▶ **PROBLEM**
Your reply should consist only of the lines from the one with "The width and height of the screenshot is (1431, 540)." through the end of the entries, transcribed exactly. Pictures stay out.

*-*-*

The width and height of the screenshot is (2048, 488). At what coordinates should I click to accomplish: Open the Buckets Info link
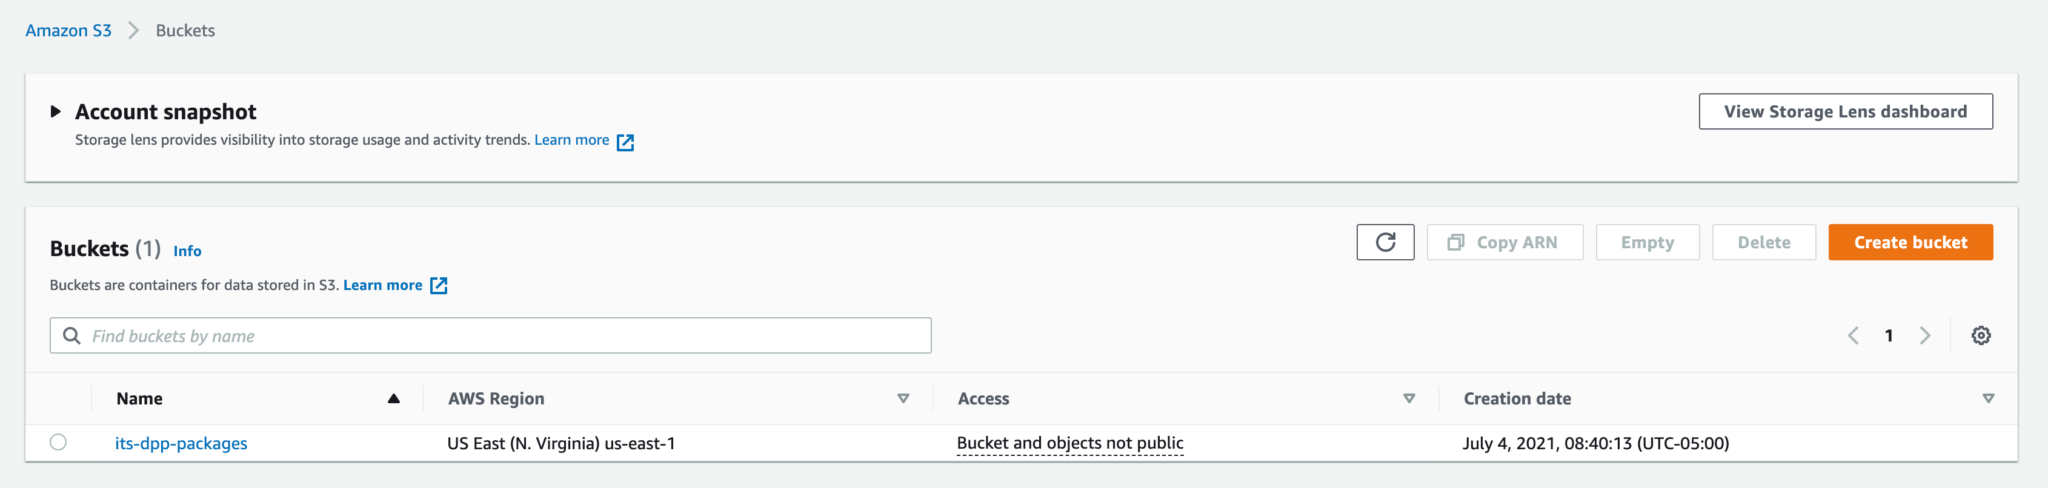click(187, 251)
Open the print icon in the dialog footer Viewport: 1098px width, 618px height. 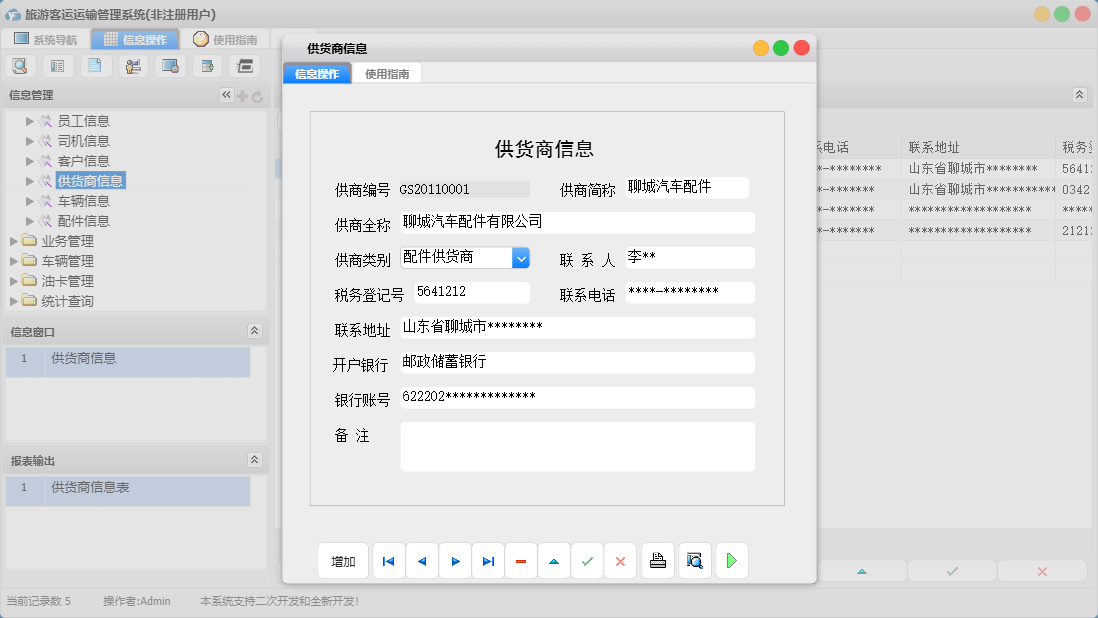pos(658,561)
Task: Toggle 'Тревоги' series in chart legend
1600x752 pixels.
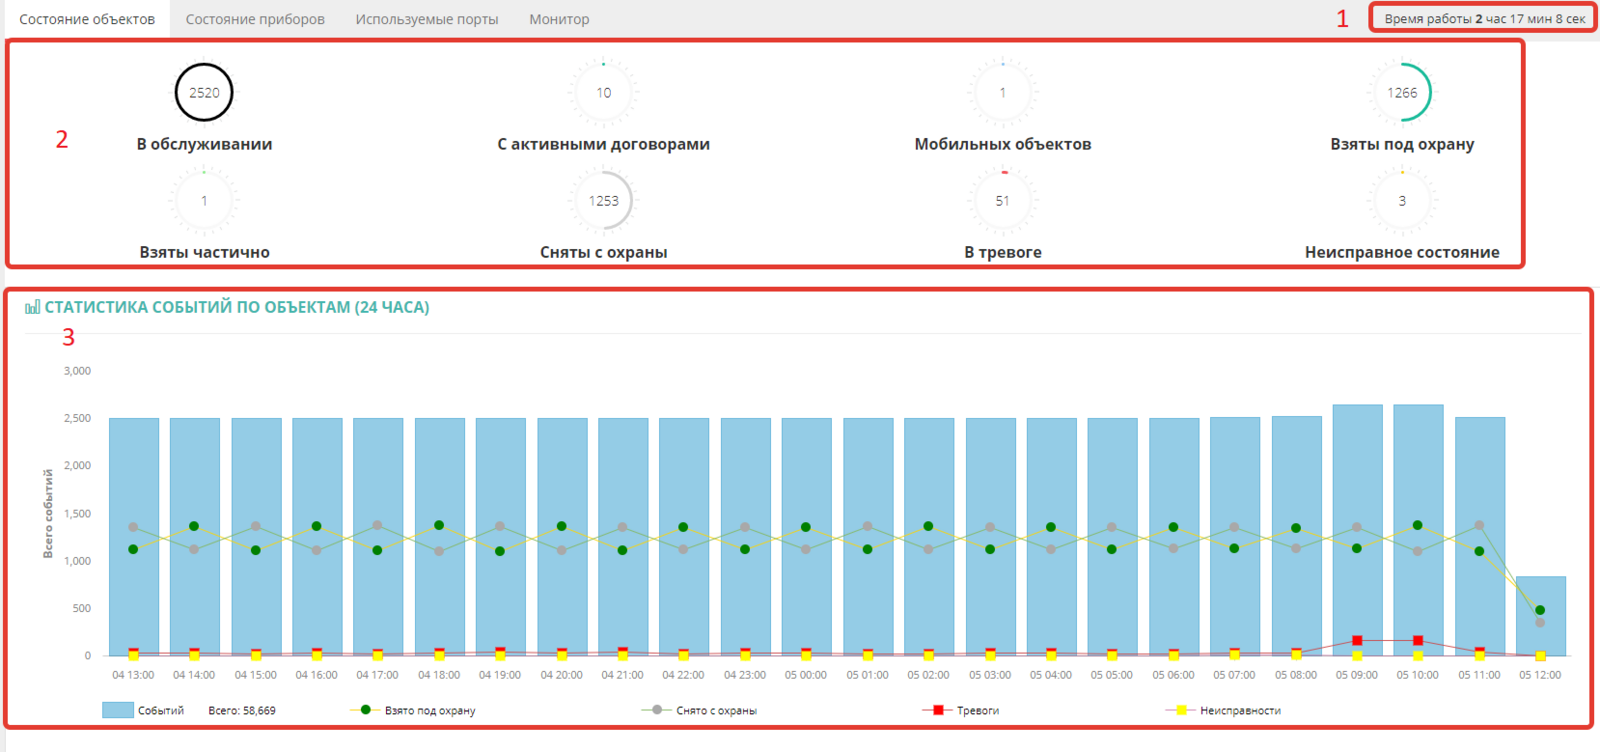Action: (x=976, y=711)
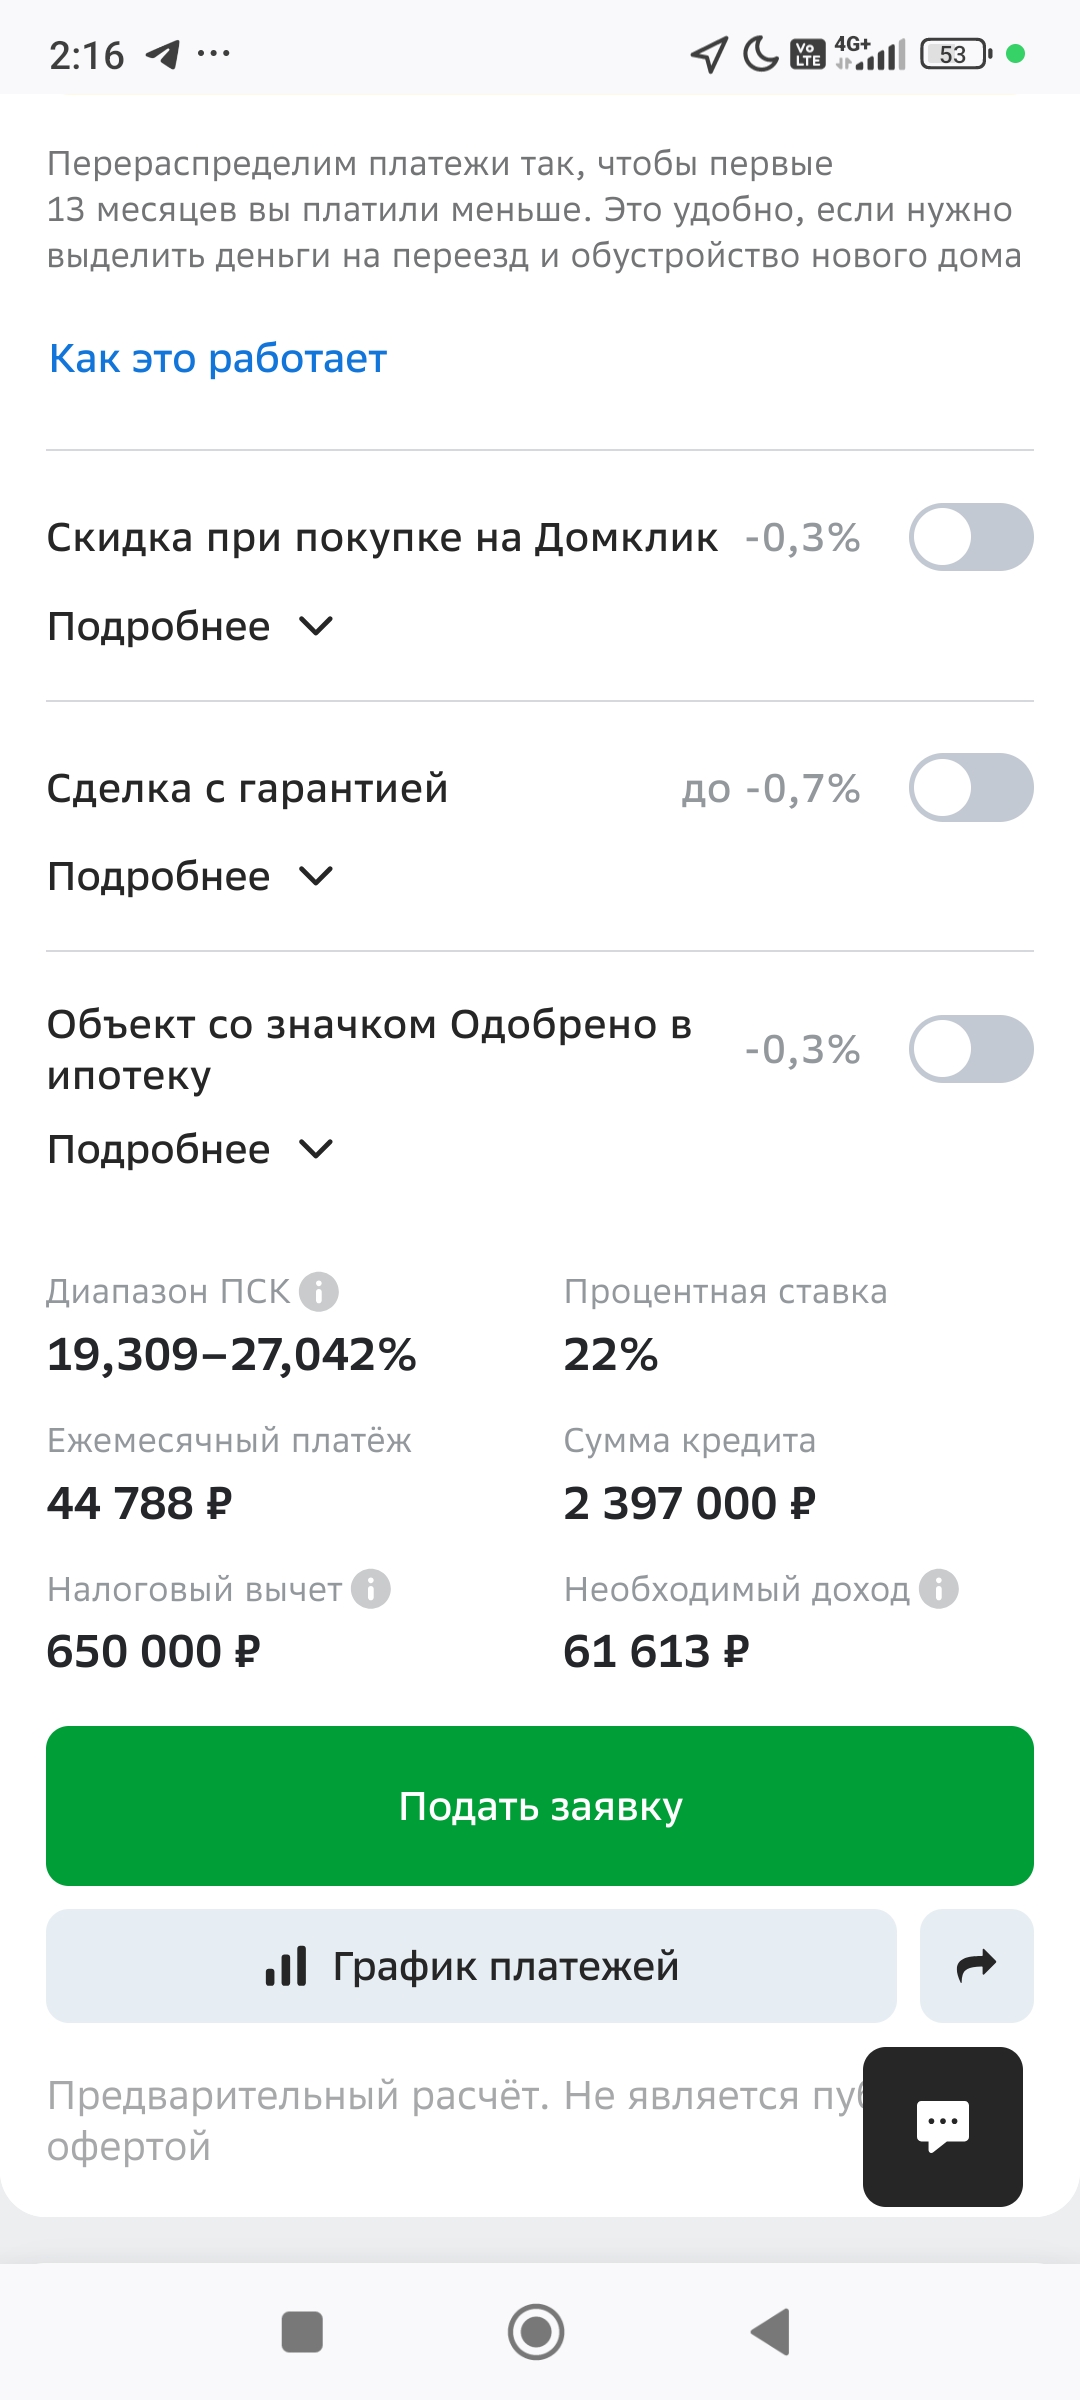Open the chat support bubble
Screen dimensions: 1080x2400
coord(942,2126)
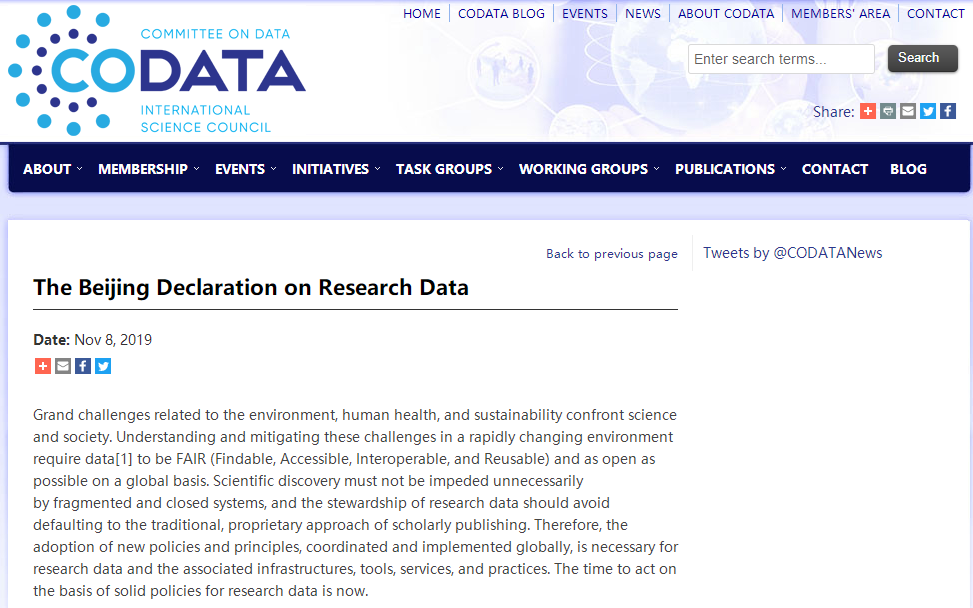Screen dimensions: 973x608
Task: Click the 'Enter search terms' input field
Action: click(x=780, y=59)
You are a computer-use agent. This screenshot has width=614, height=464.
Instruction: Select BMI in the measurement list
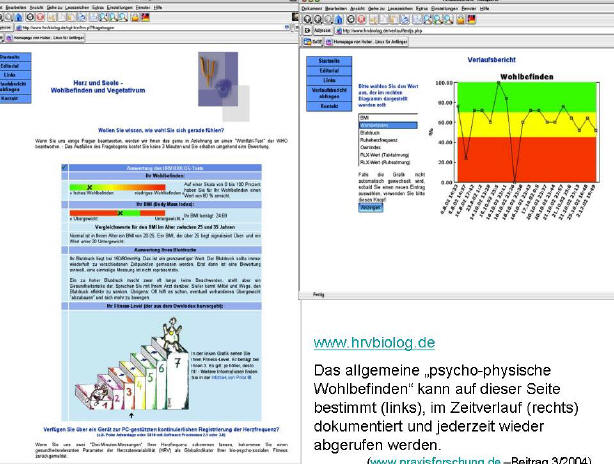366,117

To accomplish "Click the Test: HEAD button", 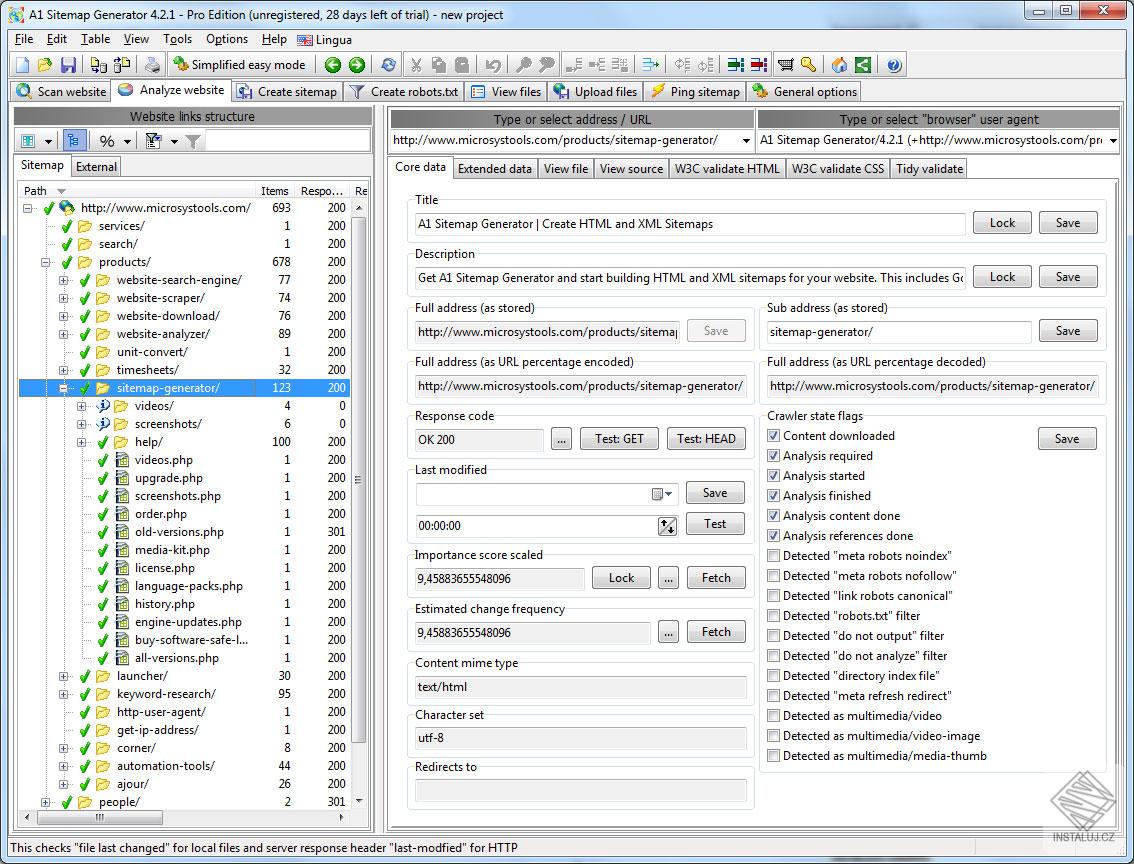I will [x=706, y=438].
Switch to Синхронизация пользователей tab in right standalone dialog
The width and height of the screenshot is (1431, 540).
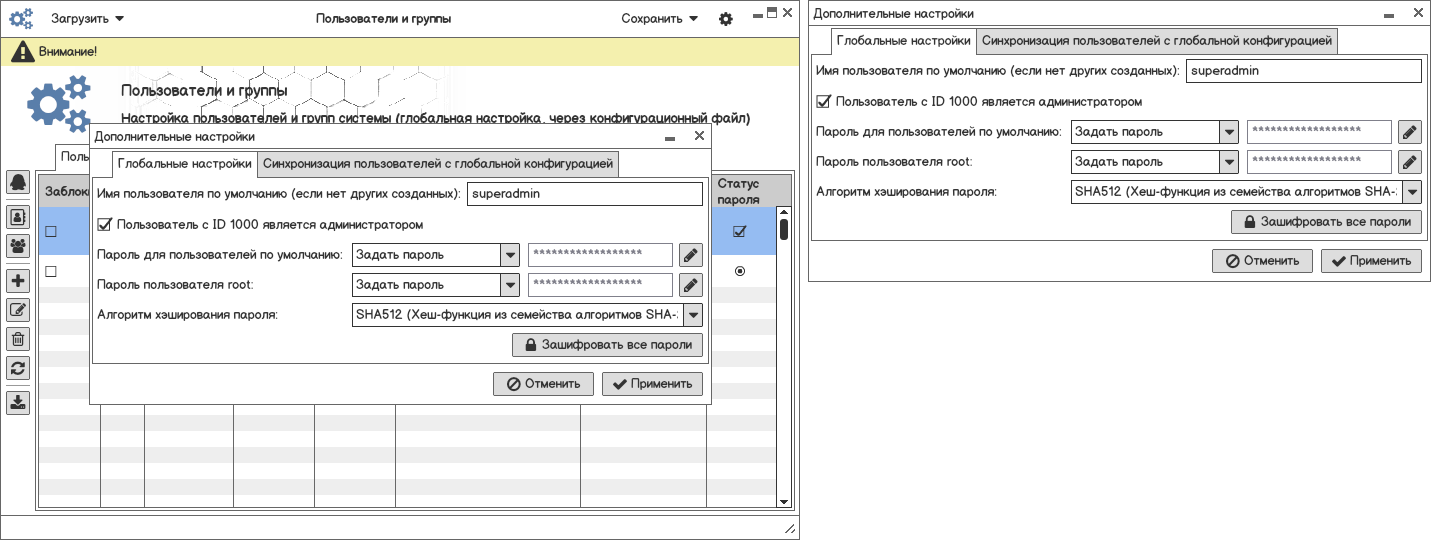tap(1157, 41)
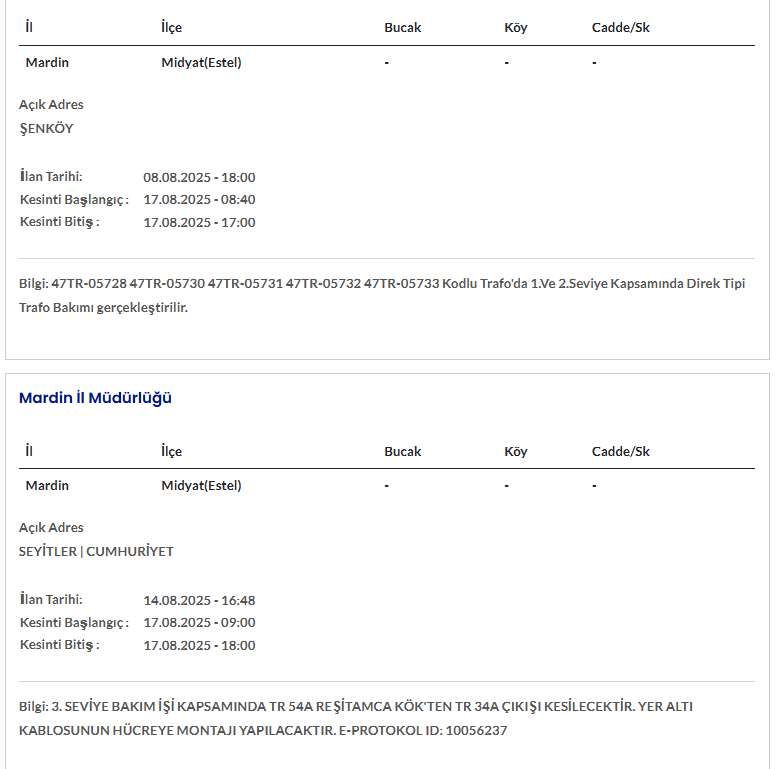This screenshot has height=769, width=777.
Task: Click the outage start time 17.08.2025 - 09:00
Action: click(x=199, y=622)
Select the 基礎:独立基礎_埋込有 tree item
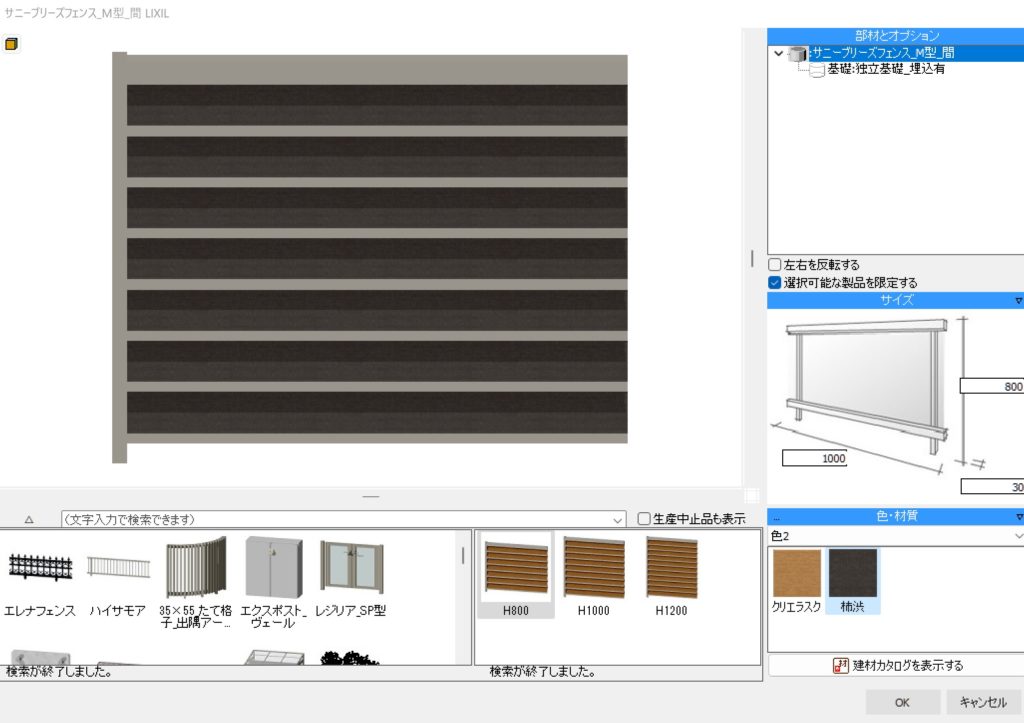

*-*-*

▶ **RESPONSE BELOW**
The width and height of the screenshot is (1431, 540).
tap(1157, 41)
This screenshot has height=769, width=777.
Task: Click the outage start time 17.08.2025 - 09:00
Action: click(x=199, y=622)
Select the 基礎:独立基礎_埋込有 tree item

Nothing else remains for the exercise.